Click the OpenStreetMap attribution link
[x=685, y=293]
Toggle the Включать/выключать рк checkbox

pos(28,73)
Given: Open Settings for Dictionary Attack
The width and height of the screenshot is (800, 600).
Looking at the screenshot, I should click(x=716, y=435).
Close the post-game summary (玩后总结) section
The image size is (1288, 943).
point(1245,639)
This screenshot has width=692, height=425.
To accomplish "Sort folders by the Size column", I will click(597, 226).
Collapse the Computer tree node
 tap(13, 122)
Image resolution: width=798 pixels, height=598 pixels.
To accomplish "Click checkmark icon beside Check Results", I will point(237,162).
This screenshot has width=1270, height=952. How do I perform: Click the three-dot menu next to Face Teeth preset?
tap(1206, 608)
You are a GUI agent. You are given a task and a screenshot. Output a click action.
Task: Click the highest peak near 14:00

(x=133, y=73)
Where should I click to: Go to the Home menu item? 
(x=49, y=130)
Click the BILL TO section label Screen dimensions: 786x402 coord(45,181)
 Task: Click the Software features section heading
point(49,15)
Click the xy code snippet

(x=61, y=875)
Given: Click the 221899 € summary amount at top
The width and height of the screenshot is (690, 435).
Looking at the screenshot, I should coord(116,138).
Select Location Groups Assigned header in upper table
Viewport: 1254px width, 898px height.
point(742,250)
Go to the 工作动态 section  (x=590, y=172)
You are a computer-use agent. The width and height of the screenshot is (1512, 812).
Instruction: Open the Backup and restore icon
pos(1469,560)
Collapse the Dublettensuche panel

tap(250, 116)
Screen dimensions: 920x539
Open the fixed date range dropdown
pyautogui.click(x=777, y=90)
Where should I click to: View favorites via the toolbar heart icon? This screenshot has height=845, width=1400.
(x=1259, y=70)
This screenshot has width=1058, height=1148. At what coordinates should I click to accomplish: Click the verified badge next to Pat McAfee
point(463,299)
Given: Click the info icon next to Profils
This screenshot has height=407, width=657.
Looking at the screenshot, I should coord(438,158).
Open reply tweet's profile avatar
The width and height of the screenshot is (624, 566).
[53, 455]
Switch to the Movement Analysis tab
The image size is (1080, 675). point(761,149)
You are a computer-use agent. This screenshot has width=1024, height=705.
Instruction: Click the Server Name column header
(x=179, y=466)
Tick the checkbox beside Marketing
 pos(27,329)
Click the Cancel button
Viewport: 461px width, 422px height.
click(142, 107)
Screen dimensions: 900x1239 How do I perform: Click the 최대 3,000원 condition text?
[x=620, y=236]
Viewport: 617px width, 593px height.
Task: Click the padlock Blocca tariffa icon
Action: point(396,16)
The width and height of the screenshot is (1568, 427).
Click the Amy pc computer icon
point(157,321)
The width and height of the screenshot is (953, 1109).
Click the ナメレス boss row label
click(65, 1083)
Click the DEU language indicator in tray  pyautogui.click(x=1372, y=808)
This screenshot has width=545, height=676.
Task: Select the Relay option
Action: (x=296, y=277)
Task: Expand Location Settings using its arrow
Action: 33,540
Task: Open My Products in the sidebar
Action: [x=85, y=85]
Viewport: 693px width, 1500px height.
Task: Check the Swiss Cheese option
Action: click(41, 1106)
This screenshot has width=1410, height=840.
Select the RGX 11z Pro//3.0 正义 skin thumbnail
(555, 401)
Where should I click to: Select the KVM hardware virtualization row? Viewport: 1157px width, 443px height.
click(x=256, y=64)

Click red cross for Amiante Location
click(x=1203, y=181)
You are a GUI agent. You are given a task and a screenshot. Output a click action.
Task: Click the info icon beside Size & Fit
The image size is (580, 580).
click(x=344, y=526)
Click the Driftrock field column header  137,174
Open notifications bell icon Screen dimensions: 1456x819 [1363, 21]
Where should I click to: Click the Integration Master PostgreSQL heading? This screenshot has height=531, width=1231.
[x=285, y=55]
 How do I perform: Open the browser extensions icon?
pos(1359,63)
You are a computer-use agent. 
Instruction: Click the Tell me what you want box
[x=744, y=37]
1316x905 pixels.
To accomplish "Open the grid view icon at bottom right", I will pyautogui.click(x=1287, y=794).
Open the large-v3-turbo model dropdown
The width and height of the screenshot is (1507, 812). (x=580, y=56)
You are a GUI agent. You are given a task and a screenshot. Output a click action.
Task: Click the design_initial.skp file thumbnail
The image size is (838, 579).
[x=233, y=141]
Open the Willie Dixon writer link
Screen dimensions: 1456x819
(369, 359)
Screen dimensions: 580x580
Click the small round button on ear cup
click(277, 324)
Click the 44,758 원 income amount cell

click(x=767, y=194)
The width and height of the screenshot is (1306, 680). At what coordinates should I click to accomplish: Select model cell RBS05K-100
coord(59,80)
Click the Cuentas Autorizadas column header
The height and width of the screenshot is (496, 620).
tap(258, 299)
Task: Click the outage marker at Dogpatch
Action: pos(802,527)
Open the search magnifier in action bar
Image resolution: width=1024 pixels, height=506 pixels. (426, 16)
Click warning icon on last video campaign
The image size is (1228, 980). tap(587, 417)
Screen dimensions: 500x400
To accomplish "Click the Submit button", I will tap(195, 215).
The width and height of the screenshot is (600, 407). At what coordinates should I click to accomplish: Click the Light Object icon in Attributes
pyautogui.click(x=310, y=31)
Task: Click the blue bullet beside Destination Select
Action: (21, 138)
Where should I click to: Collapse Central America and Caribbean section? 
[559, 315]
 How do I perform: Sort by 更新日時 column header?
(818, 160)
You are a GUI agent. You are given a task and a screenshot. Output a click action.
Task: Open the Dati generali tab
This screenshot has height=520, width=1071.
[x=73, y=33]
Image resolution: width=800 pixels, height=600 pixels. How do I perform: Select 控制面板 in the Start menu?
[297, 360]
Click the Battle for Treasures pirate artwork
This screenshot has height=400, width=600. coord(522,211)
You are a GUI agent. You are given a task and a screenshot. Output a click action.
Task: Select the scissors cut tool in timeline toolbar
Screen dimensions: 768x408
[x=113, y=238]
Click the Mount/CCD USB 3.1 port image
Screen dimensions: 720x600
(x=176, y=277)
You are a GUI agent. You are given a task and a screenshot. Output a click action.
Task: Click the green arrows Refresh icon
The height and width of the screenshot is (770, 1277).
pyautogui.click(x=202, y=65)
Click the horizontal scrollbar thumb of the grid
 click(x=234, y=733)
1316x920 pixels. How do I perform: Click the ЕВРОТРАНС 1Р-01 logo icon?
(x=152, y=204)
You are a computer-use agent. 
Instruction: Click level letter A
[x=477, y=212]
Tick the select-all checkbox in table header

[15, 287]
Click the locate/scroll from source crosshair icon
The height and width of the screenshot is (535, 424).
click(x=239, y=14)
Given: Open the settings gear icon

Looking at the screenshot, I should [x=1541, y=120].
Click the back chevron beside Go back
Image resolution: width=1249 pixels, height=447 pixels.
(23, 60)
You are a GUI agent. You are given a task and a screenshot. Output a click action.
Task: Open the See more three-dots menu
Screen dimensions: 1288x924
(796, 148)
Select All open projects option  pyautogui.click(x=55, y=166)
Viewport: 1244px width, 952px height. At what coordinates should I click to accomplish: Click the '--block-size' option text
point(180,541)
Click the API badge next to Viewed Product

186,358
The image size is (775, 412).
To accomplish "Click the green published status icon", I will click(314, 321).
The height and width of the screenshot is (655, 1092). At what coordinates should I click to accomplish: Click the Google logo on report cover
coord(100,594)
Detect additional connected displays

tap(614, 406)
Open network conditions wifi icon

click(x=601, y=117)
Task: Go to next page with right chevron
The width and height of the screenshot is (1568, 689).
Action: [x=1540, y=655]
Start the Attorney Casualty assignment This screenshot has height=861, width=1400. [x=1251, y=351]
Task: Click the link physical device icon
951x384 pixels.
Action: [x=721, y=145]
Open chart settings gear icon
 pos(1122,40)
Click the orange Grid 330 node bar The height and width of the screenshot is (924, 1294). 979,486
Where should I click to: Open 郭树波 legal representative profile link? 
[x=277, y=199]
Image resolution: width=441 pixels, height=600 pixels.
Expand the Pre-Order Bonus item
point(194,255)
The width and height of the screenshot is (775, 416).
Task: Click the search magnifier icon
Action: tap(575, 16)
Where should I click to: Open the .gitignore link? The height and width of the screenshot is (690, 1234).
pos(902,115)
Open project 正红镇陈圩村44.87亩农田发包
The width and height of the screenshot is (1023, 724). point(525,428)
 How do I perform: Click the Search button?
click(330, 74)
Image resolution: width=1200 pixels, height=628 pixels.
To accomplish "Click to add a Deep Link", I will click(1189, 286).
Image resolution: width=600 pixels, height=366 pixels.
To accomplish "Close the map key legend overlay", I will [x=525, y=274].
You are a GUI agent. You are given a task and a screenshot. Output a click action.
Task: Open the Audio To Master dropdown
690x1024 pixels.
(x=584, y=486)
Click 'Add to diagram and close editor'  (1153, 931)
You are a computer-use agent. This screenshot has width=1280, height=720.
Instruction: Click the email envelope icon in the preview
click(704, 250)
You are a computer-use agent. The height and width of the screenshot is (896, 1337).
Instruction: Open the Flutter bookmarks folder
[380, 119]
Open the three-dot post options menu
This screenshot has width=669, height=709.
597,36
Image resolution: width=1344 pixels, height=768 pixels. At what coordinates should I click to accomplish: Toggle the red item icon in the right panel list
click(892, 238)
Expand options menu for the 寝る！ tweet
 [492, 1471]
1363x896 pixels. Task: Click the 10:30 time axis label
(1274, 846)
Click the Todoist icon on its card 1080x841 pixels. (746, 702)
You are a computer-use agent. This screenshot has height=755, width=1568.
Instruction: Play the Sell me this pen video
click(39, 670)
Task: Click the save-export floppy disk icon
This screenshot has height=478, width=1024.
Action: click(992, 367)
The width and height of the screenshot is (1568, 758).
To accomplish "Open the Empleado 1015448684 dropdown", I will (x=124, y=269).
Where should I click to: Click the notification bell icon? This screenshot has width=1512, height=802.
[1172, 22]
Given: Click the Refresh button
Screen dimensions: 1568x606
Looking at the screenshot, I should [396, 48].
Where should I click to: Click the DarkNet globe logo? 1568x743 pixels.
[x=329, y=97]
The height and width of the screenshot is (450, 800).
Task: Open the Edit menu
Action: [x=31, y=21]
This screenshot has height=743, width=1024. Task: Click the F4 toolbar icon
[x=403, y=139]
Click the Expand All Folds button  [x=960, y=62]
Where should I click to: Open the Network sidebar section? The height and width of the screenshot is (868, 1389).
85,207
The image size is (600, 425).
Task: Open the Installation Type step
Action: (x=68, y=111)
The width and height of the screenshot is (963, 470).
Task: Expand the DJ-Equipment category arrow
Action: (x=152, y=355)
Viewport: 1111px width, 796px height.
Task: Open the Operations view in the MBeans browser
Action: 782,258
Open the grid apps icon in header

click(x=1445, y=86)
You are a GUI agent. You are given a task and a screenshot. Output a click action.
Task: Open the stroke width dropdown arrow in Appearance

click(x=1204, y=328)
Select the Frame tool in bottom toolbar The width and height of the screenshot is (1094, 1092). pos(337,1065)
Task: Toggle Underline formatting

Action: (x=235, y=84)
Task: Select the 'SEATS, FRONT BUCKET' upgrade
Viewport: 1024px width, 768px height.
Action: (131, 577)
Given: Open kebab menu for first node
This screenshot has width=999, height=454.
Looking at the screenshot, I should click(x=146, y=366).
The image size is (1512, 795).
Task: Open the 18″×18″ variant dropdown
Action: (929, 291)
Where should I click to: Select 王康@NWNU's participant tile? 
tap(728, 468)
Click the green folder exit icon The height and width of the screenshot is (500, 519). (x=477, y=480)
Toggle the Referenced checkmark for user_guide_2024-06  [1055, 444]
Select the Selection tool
------------------------------------------------
▶ Task requirements: Write out the records word for word, from the line containing "Image resolution: width=441" through the line containing "[492, 1471]", including both of those lines.

▶ Written solution:
Image resolution: width=441 pixels, height=600 pixels.
Expand the Pre-Order Bonus item
point(194,255)
The width and height of the screenshot is (775, 416).
Task: Click the search magnifier icon
Action: tap(575, 16)
Where should I click to: Open the .gitignore link? The height and width of the screenshot is (690, 1234).
pos(902,115)
Open project 正红镇陈圩村44.87亩农田发包
The width and height of the screenshot is (1023, 724). point(525,428)
 How do I perform: Click the Search button?
click(330, 74)
Image resolution: width=1200 pixels, height=628 pixels.
To accomplish "Click to add a Deep Link", I will click(1189, 286).
Image resolution: width=600 pixels, height=366 pixels.
To accomplish "Close the map key legend overlay", I will [x=525, y=274].
You are a GUI agent. You are given a task and a screenshot. Output a click action.
Task: Open the Audio To Master dropdown
690x1024 pixels.
(x=584, y=486)
Click 'Add to diagram and close editor'  (1153, 931)
You are a computer-use agent. This screenshot has width=1280, height=720.
Instruction: Click the email envelope icon in the preview
click(704, 250)
You are a computer-use agent. The height and width of the screenshot is (896, 1337).
Instruction: Open the Flutter bookmarks folder
[380, 119]
Open the three-dot post options menu
This screenshot has width=669, height=709.
597,36
Image resolution: width=1344 pixels, height=768 pixels. At what coordinates should I click to accomplish: Toggle the red item icon in the right panel list
click(892, 238)
Expand options menu for the 寝る！ tweet
 [492, 1471]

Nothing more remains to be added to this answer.